▶ _THE TASK_: Nothing in the records should change; write them all out exactly.

↓↓↓

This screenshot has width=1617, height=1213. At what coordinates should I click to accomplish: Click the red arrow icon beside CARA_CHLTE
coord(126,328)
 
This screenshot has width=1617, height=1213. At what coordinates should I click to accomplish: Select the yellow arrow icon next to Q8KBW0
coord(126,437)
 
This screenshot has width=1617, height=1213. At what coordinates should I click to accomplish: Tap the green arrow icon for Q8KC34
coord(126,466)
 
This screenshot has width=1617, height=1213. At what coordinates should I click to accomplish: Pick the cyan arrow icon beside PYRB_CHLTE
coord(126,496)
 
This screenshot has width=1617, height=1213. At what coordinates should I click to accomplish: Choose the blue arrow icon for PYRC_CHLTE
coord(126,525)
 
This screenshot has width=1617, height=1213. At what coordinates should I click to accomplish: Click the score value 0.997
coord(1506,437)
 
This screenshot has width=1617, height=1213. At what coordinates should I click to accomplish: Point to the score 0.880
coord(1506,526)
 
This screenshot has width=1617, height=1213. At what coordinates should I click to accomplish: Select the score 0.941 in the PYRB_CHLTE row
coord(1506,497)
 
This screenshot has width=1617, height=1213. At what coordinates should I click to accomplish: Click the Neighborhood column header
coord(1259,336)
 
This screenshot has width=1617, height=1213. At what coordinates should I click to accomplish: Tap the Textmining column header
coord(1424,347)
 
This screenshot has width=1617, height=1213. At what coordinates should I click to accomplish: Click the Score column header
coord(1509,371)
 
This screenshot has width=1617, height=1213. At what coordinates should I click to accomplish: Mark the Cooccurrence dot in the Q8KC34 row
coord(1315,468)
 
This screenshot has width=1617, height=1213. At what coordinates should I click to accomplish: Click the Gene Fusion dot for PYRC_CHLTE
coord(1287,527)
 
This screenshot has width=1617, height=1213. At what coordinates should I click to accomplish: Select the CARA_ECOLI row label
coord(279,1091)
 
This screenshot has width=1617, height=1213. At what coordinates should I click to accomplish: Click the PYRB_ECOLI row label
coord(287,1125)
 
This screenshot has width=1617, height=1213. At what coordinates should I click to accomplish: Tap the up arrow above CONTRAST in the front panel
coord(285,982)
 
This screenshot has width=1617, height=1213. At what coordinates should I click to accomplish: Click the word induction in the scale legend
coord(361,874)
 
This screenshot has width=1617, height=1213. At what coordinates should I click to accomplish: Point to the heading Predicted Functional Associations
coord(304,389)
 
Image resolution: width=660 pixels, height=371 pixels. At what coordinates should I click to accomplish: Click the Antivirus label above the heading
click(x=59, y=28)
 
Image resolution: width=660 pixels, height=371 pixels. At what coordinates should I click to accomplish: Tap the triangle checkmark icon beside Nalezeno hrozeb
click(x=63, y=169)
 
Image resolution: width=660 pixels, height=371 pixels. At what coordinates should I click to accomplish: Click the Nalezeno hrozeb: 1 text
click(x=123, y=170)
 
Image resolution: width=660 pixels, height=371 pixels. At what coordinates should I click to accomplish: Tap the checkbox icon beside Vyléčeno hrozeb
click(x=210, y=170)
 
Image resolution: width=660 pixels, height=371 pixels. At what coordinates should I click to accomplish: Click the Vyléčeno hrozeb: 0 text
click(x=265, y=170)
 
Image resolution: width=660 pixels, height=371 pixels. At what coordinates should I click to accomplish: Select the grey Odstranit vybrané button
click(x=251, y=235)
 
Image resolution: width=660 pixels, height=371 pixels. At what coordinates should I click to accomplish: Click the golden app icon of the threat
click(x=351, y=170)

↑↑↑

▶ _SOLVED PROBLEM_:
This screenshot has width=1617, height=1213. At what coordinates should I click to accomplish: Click the red arrow icon beside CARA_CHLTE
coord(126,328)
 
This screenshot has width=1617, height=1213. At what coordinates should I click to accomplish: Select the yellow arrow icon next to Q8KBW0
coord(126,437)
 
This screenshot has width=1617, height=1213. At what coordinates should I click to accomplish: Tap the green arrow icon for Q8KC34
coord(126,466)
 
This screenshot has width=1617, height=1213. At what coordinates should I click to accomplish: Pick the cyan arrow icon beside PYRB_CHLTE
coord(126,496)
 
This screenshot has width=1617, height=1213. At what coordinates should I click to accomplish: Choose the blue arrow icon for PYRC_CHLTE
coord(126,525)
 
This screenshot has width=1617, height=1213. At what coordinates should I click to accomplish: Click the score value 0.997
coord(1506,437)
 
This screenshot has width=1617, height=1213. At what coordinates should I click to accomplish: Point to the score 0.880
coord(1506,526)
 
This screenshot has width=1617, height=1213. At what coordinates should I click to accomplish: Select the score 0.941 in the PYRB_CHLTE row
coord(1506,497)
 
This screenshot has width=1617, height=1213. At what coordinates should I click to accomplish: Click the Neighborhood column header
coord(1259,336)
 
This screenshot has width=1617, height=1213. At what coordinates should I click to accomplish: Tap the Textmining column header
coord(1424,347)
 
This screenshot has width=1617, height=1213. At what coordinates should I click to accomplish: Click the Score column header
coord(1509,371)
 
This screenshot has width=1617, height=1213. At what coordinates should I click to accomplish: Mark the Cooccurrence dot in the Q8KC34 row
coord(1315,468)
 
This screenshot has width=1617, height=1213. At what coordinates should I click to accomplish: Click the Gene Fusion dot for PYRC_CHLTE
coord(1287,527)
 
This screenshot has width=1617, height=1213. At what coordinates should I click to accomplish: Select the CARA_ECOLI row label
coord(279,1091)
 
This screenshot has width=1617, height=1213. At what coordinates should I click to accomplish: Click the PYRB_ECOLI row label
coord(287,1125)
 
This screenshot has width=1617, height=1213. At what coordinates should I click to accomplish: Tap the up arrow above CONTRAST in the front panel
coord(285,982)
 
This screenshot has width=1617, height=1213. At what coordinates should I click to accomplish: Click the word induction in the scale legend
coord(361,874)
 
This screenshot has width=1617, height=1213. At what coordinates should I click to accomplish: Point to the heading Predicted Functional Associations
coord(304,389)
 
Image resolution: width=660 pixels, height=371 pixels. At what coordinates should I click to accomplish: Click the Antivirus label above the heading
click(x=59, y=28)
 
Image resolution: width=660 pixels, height=371 pixels. At what coordinates should I click to accomplish: Tap the triangle checkmark icon beside Nalezeno hrozeb
click(x=63, y=169)
 
Image resolution: width=660 pixels, height=371 pixels. At what coordinates should I click to accomplish: Click the Nalezeno hrozeb: 1 text
click(x=123, y=170)
 
Image resolution: width=660 pixels, height=371 pixels. At what coordinates should I click to accomplish: Tap the checkbox icon beside Vyléčeno hrozeb
click(x=210, y=170)
 
Image resolution: width=660 pixels, height=371 pixels. At what coordinates should I click to accomplish: Click the Vyléčeno hrozeb: 0 text
click(x=265, y=170)
 
Image resolution: width=660 pixels, height=371 pixels. At what coordinates should I click to accomplish: Select the grey Odstranit vybrané button
click(x=251, y=235)
 
Image resolution: width=660 pixels, height=371 pixels. At what coordinates should I click to accomplish: Click the golden app icon of the threat
click(x=351, y=170)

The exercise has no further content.